Methods and Results: Analysis of 199 patients with microbiologically confirmed pulmonary TB demonstrated that major causes of poor outcome were progression of tuberculosis itself, or a presumed superadded non-tuberculosis infection. With appropriate, often simple, treatment, the majority of patients presenting with superadded infection recovered and completed TB treatment uneventfully. There was no statistically significant difference in the frequency of poor outcome between HIV positives and negatives. Multivariate logistic regression analysis of potential risk factors demonstrated that a combination of elevated respiratory rate and reduced BMI identified high risk patients with 72% sensitivity and 71% specificity. These findings need to be validated in a larger cohort [2].

It was hypothesised that patients suffering clinical deterioration would mount an exaggerated pro-inflammatory response to mycobacterial antigens. However, using a whole blood assay, patients with poor outcome produced significantly lower levels of the pro-inflammatory cytokine TNFα in response to stimulation with Mycobacterium tuberculosis H37Rv (p=0.041) and lipopolysaccharide (p=0.017) [2].

Using a 17-plex panel, serum and antigen-induced cytokine responses were compared in the 22 patients who died or deteriorated compared with HIV, CD4 count and sex-matched controls who had an uneventful clinical course. In addition to TNFα (p=0.01), there was lower production of IL1β (p=0.006) and IL7 (p=0.009) in response to stimulation; these perturbations resolved with successful TB treatment, suggesting that this dysregulation is a consequence of tuberculosis rather than intrinsic to the host.

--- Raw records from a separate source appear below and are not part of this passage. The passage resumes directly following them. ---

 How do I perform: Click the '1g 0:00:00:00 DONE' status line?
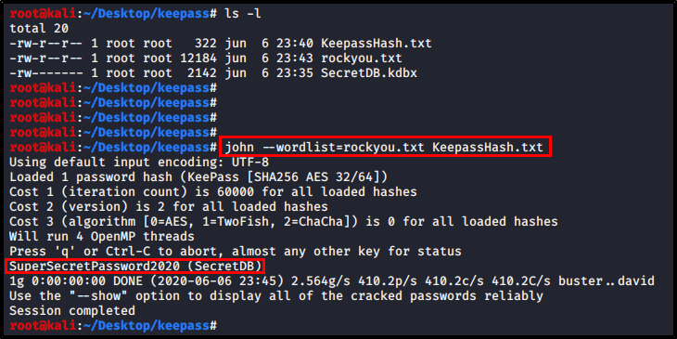332,281
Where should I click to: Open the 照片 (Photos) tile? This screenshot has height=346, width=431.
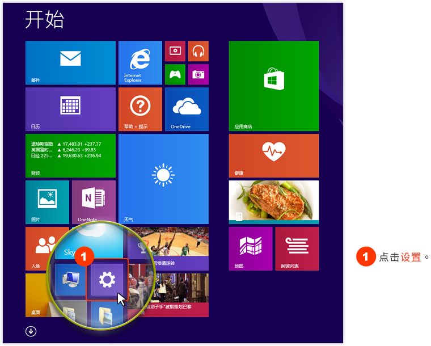click(x=47, y=202)
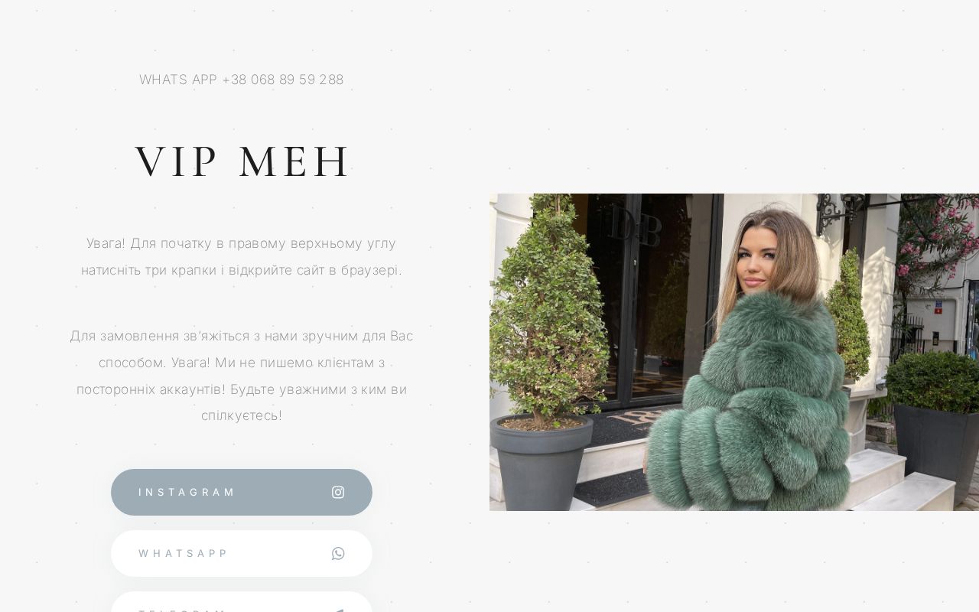The image size is (979, 612).
Task: Click the WhatsApp speech-bubble phone icon
Action: 338,553
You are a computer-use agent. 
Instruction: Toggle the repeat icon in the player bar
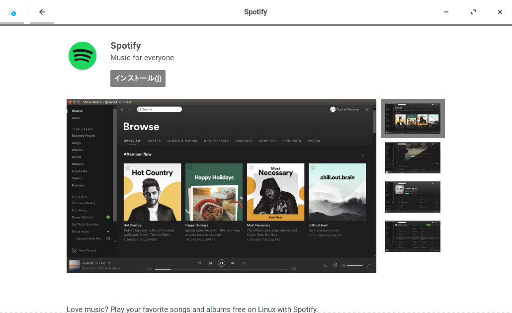pos(244,263)
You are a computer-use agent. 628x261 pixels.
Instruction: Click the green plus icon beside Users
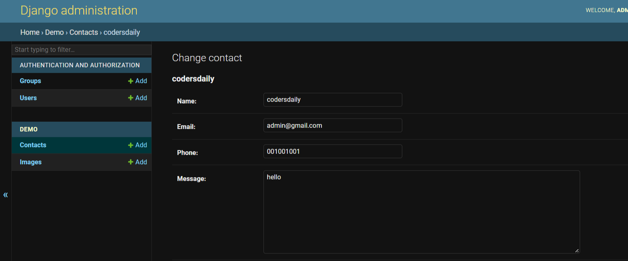click(x=131, y=98)
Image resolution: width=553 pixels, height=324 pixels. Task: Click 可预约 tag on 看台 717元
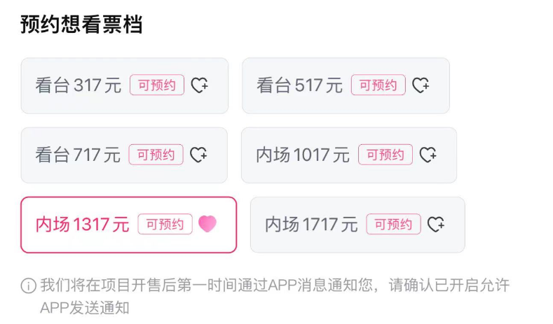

Intracellular cytokine staining demonstrated the major TNFα producing cell to be the ‘classical’ CD14hiCD16neg monocyte with lower production from CD14loCD16hi cells (p<0.0001). Reduced TNFα production in response to H37Rv and LPS was paralleled by reduced responses to purified toll like receptor (TLR) ligands, suggesting a generalised dysfunction in the TLR signalling pathways. Further work exploring the role of TLR polymorphisms would be informative. To determine whether the monocyte hyporesponsiveness seen in this population was analogous to that described in sepsis, HLA-DR, CD86, TLR2, TLR4 and CD16 expression were measured longitudinally. No correlation existed between these values and TNFα production. This suggests the mechanism of reduced TNFα in this population of TB patients does not parallel that reported in sepsis.

Conclusion: These studies have provided novel insight into the causes, risk factors and mechanisms of clinical deterioration and death in Malawian TB patients during the intensive phase of treatment.

1) Waitt, C.J. and S.B. Squire Int J Tuberc Lung Dis, 2011. 15(7): p. 871-85.

2) Waitt, C.J., et al. J Infect Dis, 2011. 204(3): p. 358-62.